Mechanism of Action

All currently marketed antipsychotics for schizophrenia block D2 receptors, albeit with different affinities. Dopamine blockade in the mesolimbic system is believed to be responsible for the clinical efficacy of antipsychotics. Unfortunately, antipsychotics do not have enough regional specificity and cause extrapyramidal symptoms from D2 blockade in the nigrostriatal motor system and prolactin elevation in the tuberoinfundibular system. Drug development has thus far failed to develop an antipsychotic that does not interact with the dopamine system, although a pure serotonergic agonist, pimavanserin, is approved for psychosis in Parkinson’s disease [2] and clinicians have started to use it for other forms of psychosis [3]. The next generation of antipsychotics may very well include an antipsychotic that does not target dopamine receptors, at least not directly and would be expected to be devoid of motor side effects.

Antipsychotics only treat symptoms believed to be related to a hyperdopaminergic state (“dopamine storm”) in mesolimbic brain areas: positive symptoms (disorganization, delusions, and hallucinations) and agitation [4]. Since dopamine release is part of the biological mechanism behind tagging events as personally important for us, antipsychotics may be particularly effective for those symptoms where unconstrained dopamine release creates a state of aberrant salience: where everything becomes meaningful and connected to us – a state of self-referential thinking which is the core of paranoia [5]. On the other hand, symptoms of schizophrenia associated with other brain networks may be adversely affected by dopamine blockade (e.g., motivational systems and cognition). In addition to their acute efficacy for positive symptoms, antipsychotics can prevent psychotic relapse [6]. Just as antipsychotics are not a treatment for all aspects of the syndrome of schizophrenia, antipsychotics are not a treatment specific for schizophrenia: they are also effective for delirium, for mania, for depression, for anxiety, or for insomnia. In that sense, antipsychotics are broad-spectrum psychotropics (like broad-spectrum antipsychotics).

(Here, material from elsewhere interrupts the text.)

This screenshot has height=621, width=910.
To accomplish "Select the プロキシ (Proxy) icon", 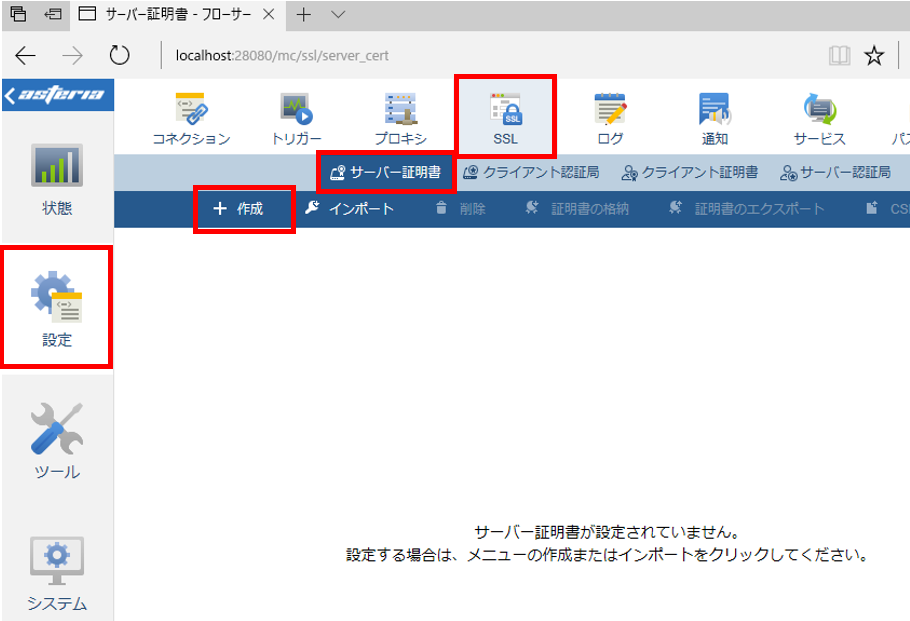I will click(400, 119).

Clozapine, iloperidone, and quetiapine are the antipsychotics with the least “tightness” of binding to D2 (i.e., fastest dissociation from the receptor, with easy displacement by endogenous dopamine) and hence are the least likely to cause EPS, even at high doses [8]. All antipsychotics are full D2 antagonists with the exception of the more recent aripiprazole, brexpiprazole, and cariprazine which are partial agonists at D2 (i.e., function as an antagonist in the presence of dopamine).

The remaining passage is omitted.